Disclosure: Meeple Mountain received a free copy of this product in exchange for an honest, unbiased review. This review is not intended to be an endorsement.
At some point, a schism formed within the Church of Our Mother of the Board. There were those who believed in cold, calculable numbers, in the beauty of efficiency and a ruthless system, and those who believed in the unpredictable joys of interactivity. For many years, they had coexisted peacefully, but no more. Those who prayed at the altar of the numbers could not abide their calculations being interrupted by the capriciousness of player choices. Those who believed in the absolute supremacy of social interaction did not want to add, subtract, or, Our Mother forbid, multiply.
In the times before that schism, there were many games that managed to thread these ideas together, such as those drawn from the scriptures preached by a monk known as Knizia. Here was a master of welding the cold and calculable to the interactive, a man who seemed to understand how to make addition, subtraction, and even the dreaded multiplication fun. His teachings, the books of Lost Cities and Modern Art, were both mathematically and socially ruthless. Coexistence was possible. Then we lost the way.

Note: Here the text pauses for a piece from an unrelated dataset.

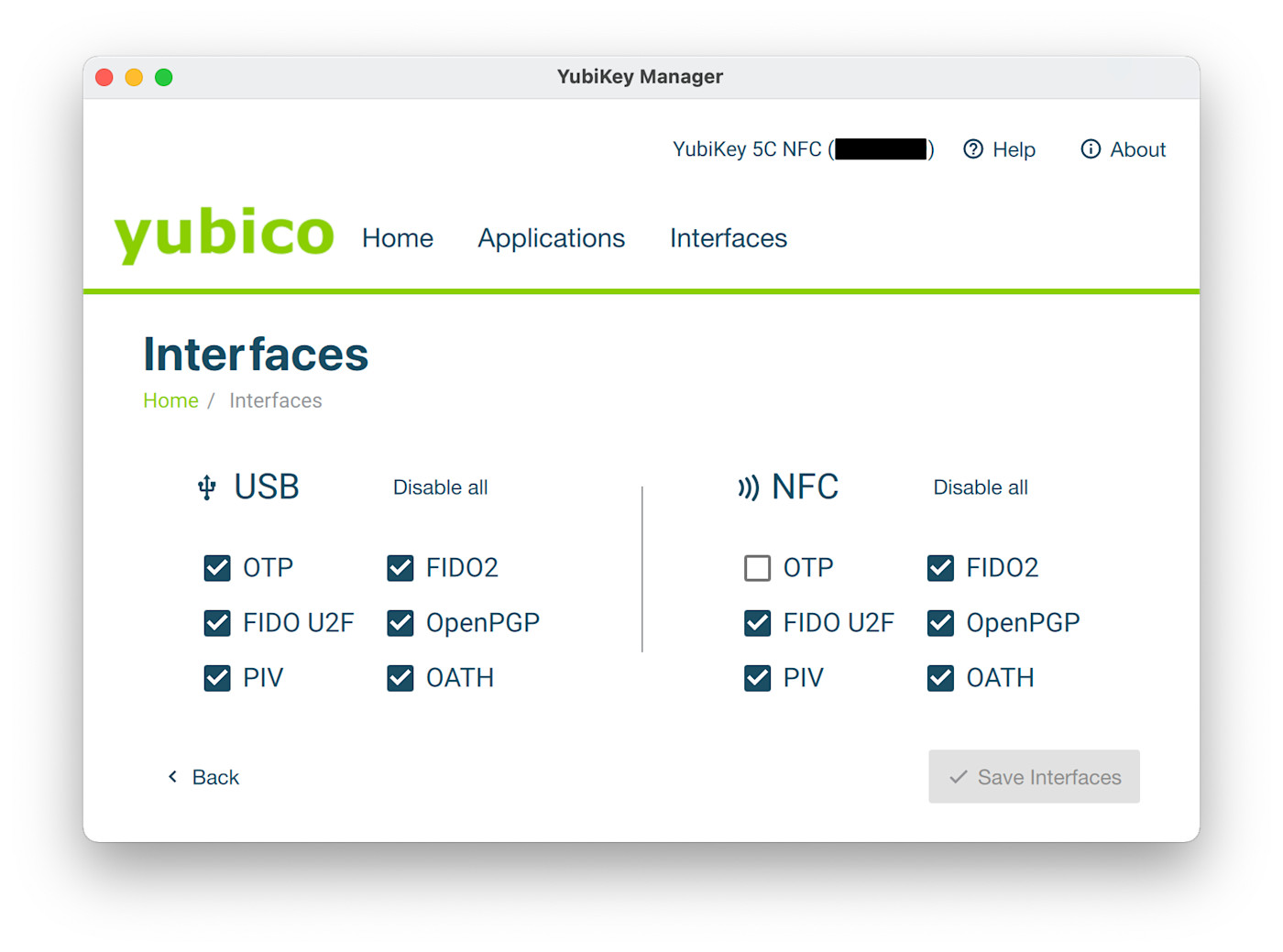Screen dimensions: 1283x952
Task: Open the Home navigation item
Action: (x=398, y=238)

Space Whales! Whales! In Space!
Amongst the many games Reiner Knizia published in the mid-90s was Auf Heller und Pfennig (To the Last Penny), which you might know better as Kingdoms, and can now find as Cosmolancer. It’s a simple tile-laying game, quick and enjoyable. No matter the edition, theme is not one of Cosmolancer’s strengths, so I won’t be bothering with explaining it in those terms.
You have three actions available to you on your turn, though they’re all effectively the same thing: place a tile. It might be a tile from the supply, or it might be one of your player tiles. Most of the supply tiles are worth positive or negative points. The player tiles score you points for the row and column in which they are placed, multiplying the value of each by somewhere between 1 and 4.
The trick here is that player tiles multiply the total value no matter what that total value is, and you bet your buttons that those rows and columns can end up being worth negative points. Depending on your group, Cosmolancer can be a very aggressive game. Stake out your claim too early, and everyone will dump negative tiles into your territory. Stake your claim too late, and there likely won’t be any good spaces left.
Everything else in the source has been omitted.